Dataset rows:
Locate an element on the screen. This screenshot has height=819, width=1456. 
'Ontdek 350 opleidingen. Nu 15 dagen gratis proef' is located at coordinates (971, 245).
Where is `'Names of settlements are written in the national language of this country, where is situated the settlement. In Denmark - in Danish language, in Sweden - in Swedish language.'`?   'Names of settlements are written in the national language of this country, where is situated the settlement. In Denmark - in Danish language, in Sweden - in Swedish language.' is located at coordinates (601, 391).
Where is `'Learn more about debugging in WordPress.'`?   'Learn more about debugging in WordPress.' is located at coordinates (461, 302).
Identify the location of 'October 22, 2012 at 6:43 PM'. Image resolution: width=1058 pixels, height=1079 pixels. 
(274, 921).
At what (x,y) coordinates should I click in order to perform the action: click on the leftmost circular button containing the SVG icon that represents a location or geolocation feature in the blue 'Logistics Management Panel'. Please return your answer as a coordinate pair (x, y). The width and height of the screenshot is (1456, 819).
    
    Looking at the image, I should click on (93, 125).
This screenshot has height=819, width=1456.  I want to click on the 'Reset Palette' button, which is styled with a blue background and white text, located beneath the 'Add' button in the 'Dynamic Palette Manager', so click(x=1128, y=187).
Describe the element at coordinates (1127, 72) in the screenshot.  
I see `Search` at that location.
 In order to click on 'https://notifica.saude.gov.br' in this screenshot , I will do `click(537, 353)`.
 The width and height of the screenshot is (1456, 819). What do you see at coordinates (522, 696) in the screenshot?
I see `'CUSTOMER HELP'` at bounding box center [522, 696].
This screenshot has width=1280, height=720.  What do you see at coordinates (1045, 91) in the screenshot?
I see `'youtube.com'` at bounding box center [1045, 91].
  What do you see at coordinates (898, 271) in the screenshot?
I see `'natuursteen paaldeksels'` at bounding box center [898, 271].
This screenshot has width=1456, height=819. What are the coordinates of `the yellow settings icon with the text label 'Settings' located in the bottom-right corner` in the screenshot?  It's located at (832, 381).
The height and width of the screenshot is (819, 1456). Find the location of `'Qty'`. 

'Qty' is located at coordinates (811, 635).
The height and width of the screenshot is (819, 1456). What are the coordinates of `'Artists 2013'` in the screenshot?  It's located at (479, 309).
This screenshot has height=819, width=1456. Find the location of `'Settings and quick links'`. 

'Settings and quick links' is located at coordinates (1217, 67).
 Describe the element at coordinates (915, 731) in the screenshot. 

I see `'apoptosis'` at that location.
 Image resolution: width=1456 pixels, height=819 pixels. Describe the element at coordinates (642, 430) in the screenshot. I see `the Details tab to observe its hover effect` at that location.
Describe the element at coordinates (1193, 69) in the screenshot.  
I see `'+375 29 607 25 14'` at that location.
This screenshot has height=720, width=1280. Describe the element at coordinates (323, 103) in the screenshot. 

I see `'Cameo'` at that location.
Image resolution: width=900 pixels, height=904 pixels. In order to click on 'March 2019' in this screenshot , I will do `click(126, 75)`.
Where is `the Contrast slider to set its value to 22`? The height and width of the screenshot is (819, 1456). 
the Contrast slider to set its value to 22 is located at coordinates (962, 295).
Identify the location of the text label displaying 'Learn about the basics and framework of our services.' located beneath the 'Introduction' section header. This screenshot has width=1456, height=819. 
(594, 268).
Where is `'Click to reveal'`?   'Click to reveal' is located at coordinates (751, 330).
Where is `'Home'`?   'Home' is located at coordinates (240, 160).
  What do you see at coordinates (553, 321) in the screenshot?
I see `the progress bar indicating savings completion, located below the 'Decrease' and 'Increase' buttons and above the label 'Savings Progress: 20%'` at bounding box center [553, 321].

## THE EXERCISE
Pull out each line of the entries above that contains the string "quick", and copy every such line in full.

## SOLUTION BELOW
This screenshot has height=819, width=1456. Find the location of `'Settings and quick links'`. 
'Settings and quick links' is located at coordinates (1217, 67).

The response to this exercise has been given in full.